We upload 150-200 new videos every year, the majority of which are from recent premieres! We are always seeking new resources to be able to increase the frequency of our uploads, and as our project grows, so will the size of our collection.

As a non-profit organization, we are dedicated to the free dissemination of educational resources for contemporary and experimental music. It is important to us that our archive is public and free because our mission statement is founded on making new music available to anyone who is curious about it. The new music world feels insular without projects like ours, and solving this problem was our goal from the very beginning.

We also know that students and educators of this generation need to be able to access resources from a variety of devices and locations, and we want the user experience to be as frictionless as possible for all. Many users now expect resources with zero borders to access, rapid results, and weekly update schedules.

We chose to host all of our content on YouTube to the public as a feature, not a bug. From our internal studies and related research we have found that a growing number of faculty in the performing arts are using YouTube for a significant portion of their lecture slides and class examples. The two main reasons we believe drive this trend is convenience and shareability. YouTube apps are well maintained on just about any smart device that one might use to consume new music. Professors know students will engage with the material when there is less friction between them and the music, such as logging into accounts, and watching on proprietary web audio players. Finally, many professors like to create environments where their students are sharing their musical discoveries online. By posting “score videos” on YouTube, we are offering a level of convenience that is especially appealing for educators.

We have chosen our library model over the conventional “exclusive content” model because we ultimately think it is better that the content itself remains public.

YouTube is incredibly popular among millennials and Gen Z, however, YouTube’s built in search is not optimized for music discovery. Our faceted search tool allows users to filter score videos in ways that are impossible, or incredibly inefficient using the YouTube search bar, such as instrumentation, work duration, composer nationality, date of composition, etc.

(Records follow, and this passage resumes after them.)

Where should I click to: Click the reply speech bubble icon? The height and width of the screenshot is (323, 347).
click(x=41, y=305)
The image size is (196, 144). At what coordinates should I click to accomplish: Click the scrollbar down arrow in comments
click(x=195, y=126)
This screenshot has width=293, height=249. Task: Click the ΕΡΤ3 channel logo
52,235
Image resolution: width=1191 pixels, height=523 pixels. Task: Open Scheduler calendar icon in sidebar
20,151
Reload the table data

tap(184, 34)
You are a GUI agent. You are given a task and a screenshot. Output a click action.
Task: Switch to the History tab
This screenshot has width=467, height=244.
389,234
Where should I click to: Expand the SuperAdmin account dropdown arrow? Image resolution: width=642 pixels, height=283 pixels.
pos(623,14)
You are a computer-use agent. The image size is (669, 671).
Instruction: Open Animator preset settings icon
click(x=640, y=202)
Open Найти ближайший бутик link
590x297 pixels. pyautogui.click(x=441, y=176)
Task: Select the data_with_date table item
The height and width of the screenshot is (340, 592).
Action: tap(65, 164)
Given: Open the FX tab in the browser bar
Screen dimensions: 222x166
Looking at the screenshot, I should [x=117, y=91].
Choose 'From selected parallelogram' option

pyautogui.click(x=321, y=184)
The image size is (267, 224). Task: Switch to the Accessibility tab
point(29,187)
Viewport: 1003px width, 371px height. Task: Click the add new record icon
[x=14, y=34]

Search bars are most useful when one knows the proper nouns they plan to fill it with. In a field like new music, where the works are by definition non-canonical, the search bar is rendered mostly useless to the uninitiated or those looking for something new. Our search tool facilitates active discovery of music that the user does not know exists. Unusual new music ensembles (think accordion, percussion, saxophone), can filter our archive by their exact trio and find works for their repertoire. Musicologists can, say, filter Iranian composers active in the year 2005. Composers can generate a playlist of works by their contemporaries featuring notational examples for gradually pulling out the stops of an organ. It is best to think of the Score Follower Library as a tool for discovery for both students who are still learning the field, and faculty needing a quick way of queuing up contemporary music works for their lectures.

Because of this, our library search is instrumental in being able to effectively navigate our large catalogue in addition to sorting out the vast number of subpar resources hosted on YouTube.

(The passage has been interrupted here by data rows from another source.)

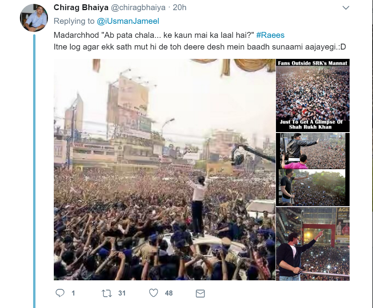Retweet this tweet using the retweet icon
Image resolution: width=373 pixels, height=308 pixels.
pyautogui.click(x=106, y=293)
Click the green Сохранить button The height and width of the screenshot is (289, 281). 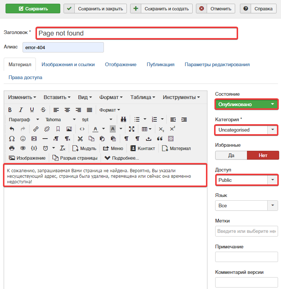(x=33, y=9)
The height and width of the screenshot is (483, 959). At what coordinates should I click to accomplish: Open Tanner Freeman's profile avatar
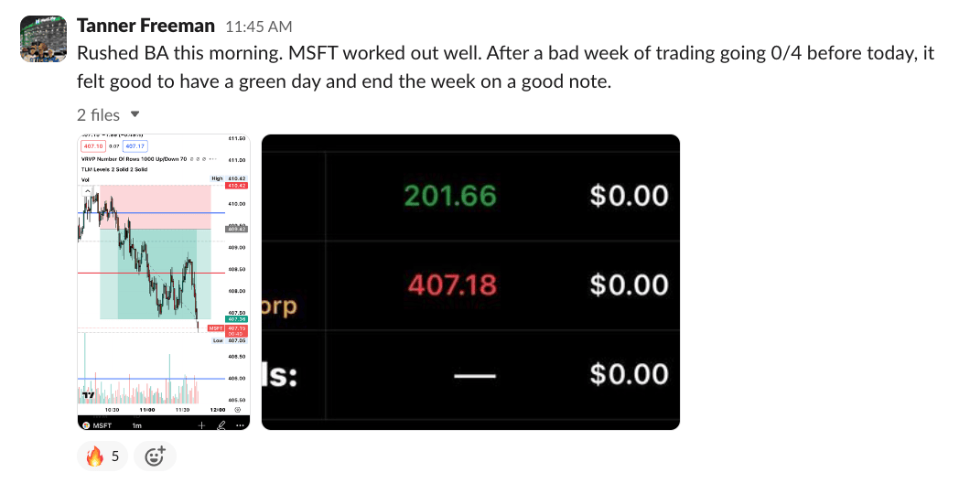[43, 38]
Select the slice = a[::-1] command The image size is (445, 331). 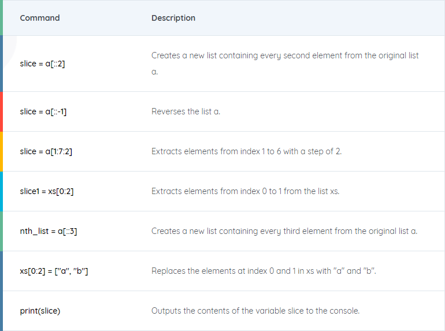tap(43, 111)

Because all of our work is publicly available on YouTube, you can watch our videos on any device or platform that supports YouTube! This includes any PC, tablet, or mobile device, many smart TVs, smart speakers, and game systems. Our website search tool works on all modern web browsers on both desktop and mobile.

The Library is for anyone with an interest or curiosity for contemporary music. We believe it will be most useful for composers, educators, performers, and musicologists seeking out exciting new works by a broad range of composers. The library may also be useful for those interested in digital or experimental art, as we have a large number of multimedia works as part of our Mediated Scores series.

Score Follower does not earn any ad revenue from digital streaming. We receive income from institutional subscription-based access to our faceted search tool (the Score Follower Library), as well as individual donations, and Patreon support. Our Patreon supporters receive perks such as individual access to the Score Follower Library, access to discord channels, access to our Minecraft server, merchandise, and the ability to submit multiple works to our call for scores. We work to secure grants to subsidize the cost of the library so it remains as affordable as possible to the largest variety of subscribers.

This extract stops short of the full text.